It's almost impossible to imagine how William Wyler, who had previously been nominated 11 times for the Best Director Oscar (winning thrice) for classic and often wholesome movies like Roman Holiday, The Best Years of Our Lives and Ben-Hur, came to helm this potentially sleazy horror drama without Alfred Hitchock's Psycho permanently changing the course of mainstream movies in the early 1960s. Just like Michael Powell's exploration of the darker niches of human nature with 1963's Peeping Tom, however, Wyler's film from John Fowles' novel marries the height of establishment artistry with the new willingness to confront terrifying possibilities that had been off-limits just a few years prior.
With a plot that has since become regular grist for cheap exploitation movies and grim TV police procedurals -- Lenny Abramson's acclaimed 2015 drama Room is an anomaly in its seriousness and sensitivity -- The Collector stars Terence Stamp as Frederick, a troubled young man who escalates from collecting butterflies to kidnapping a beautiful art student (Samantha Eggar) and locking her up in a dungeon. Anti-social and possibly impotent, Frederick yearns to be respected and loved, but is trapped within his own damning inferiority complex, and the way he goes about meeting girls exacerbates rather than salves his issues.

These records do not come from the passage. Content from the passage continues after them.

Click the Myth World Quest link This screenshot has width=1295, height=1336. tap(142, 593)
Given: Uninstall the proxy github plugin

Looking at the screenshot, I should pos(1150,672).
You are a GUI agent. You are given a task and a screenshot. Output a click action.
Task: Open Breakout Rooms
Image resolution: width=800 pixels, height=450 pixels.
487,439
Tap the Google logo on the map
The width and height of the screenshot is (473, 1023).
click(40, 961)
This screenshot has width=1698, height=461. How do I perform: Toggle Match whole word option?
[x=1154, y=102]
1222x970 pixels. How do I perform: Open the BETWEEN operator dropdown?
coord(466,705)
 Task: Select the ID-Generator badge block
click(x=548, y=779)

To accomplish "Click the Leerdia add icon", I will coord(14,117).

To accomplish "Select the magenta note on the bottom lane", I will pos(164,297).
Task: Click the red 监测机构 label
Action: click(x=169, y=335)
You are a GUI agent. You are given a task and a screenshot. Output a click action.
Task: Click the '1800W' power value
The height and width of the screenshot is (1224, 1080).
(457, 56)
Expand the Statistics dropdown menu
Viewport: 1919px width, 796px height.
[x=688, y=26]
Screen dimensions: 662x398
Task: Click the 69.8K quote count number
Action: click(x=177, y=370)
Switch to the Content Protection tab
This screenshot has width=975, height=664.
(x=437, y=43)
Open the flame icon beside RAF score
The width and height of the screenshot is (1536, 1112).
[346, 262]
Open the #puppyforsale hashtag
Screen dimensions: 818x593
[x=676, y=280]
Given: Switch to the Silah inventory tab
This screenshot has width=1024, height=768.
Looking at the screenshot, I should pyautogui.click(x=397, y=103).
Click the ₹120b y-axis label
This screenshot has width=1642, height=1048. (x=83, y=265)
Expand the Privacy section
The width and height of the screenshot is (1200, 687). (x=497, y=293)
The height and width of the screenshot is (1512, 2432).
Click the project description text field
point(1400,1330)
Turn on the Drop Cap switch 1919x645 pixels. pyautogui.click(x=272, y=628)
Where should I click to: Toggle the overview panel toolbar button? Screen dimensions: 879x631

In Wyler's sophisticated hands, The Collector plays like exquisite drama, only with fresh currents of depravity and desperation running through every element. Stamp and Eggar are terrific — they each won acting honors at the 1965 Cannes Film Festival — finely but never sensationally connecting the humanity of their characters with the extreme circumstances.
MovieLens' recommended The Collector based on my love for The Exorcist. Other than a very general crossover as horror-ish movies that focus on the humanity of their characters, they seem quite different in most other respects. This isn't a particularly inspired suggestion, but The Collector is of such quality that it doesn't much matter.